━━ SOURCE EXTRACT ━━

Then, export that via NFS:

$ tail -1 /etc/exports
/mnt/test_loopback localhost(rw,sync,no_subtree_check)
$ sudo exportfs -av
exporting localhost:/mnt/test_loopback

Next, mount that over NFS:

$ sudo mkdir /mnt/test_loopback_remote
$ sudo mount localhost:/mnt/test_loopback /mnt/test_loopback_remote

Now, fill up the whole disk with a file full of newlines:

$ sudo mkdir /mnt/test_loopback/dir
$ sudo chown $USER:$USER /mnt/test_loopback/dir
$ tr "\000" "\n" < /dev/zero > /mnt/test_loopback_remote/dir/file
tr: write error: No space left on device
tr: write error
$ df -h /mnt/test_loopback*
Filesystem                    Size  Used Avail Use% Mounted on
/dev/loop0                    8.5M  8.4M     0 100% /mnt/test_loopback
localhost:/mnt/test_loopback  8.5M  8.4M     0 100% /mnt/test_loopback_remote

Now, run a program that appends a greeting and then calls fsync() twice:

$ cat test.c
#include <fcntl.h>
#include <stdio.h>
#include <unistd.h>

int main(int argc, char *argv[])

━━━
━━ RECORDS SUPPLIED ━━

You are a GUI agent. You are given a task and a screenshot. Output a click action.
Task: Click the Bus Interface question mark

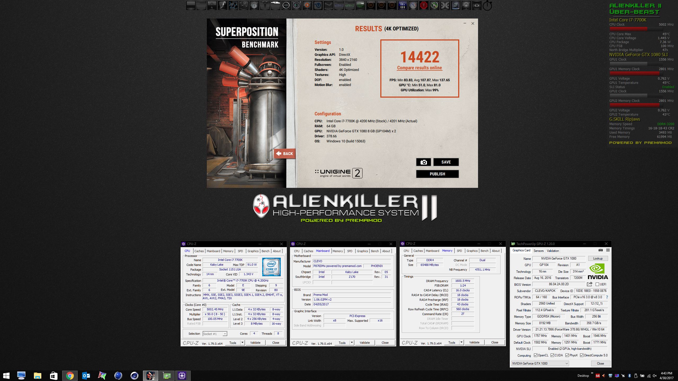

━━━
━━ RECORDS SUPPLIED ━━

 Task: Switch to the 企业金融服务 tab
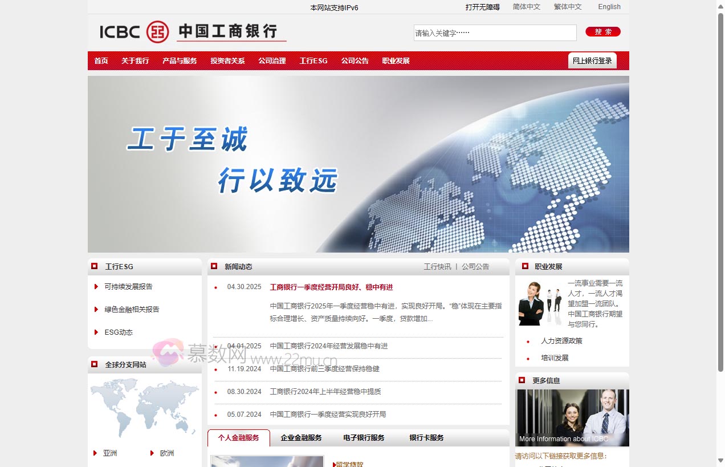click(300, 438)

━━━

__LIST OF TASKS__
(a) Transcribe the stretch of the NFS excerpt from "Now, run a program" through "argc, char *argv[])".
(b) In the NFS excerpt, what size does df report for /dev/loop0?
The items are not needed for the work that follows.

__SOLUTIONS__
(a)
Now, run a program that appends a greeting and then calls fsync() twice:

$ cat test.c
#include <fcntl.h>
#include <stdio.h>
#include <unistd.h>

int main(int argc, char *argv[])

(b) 8.5M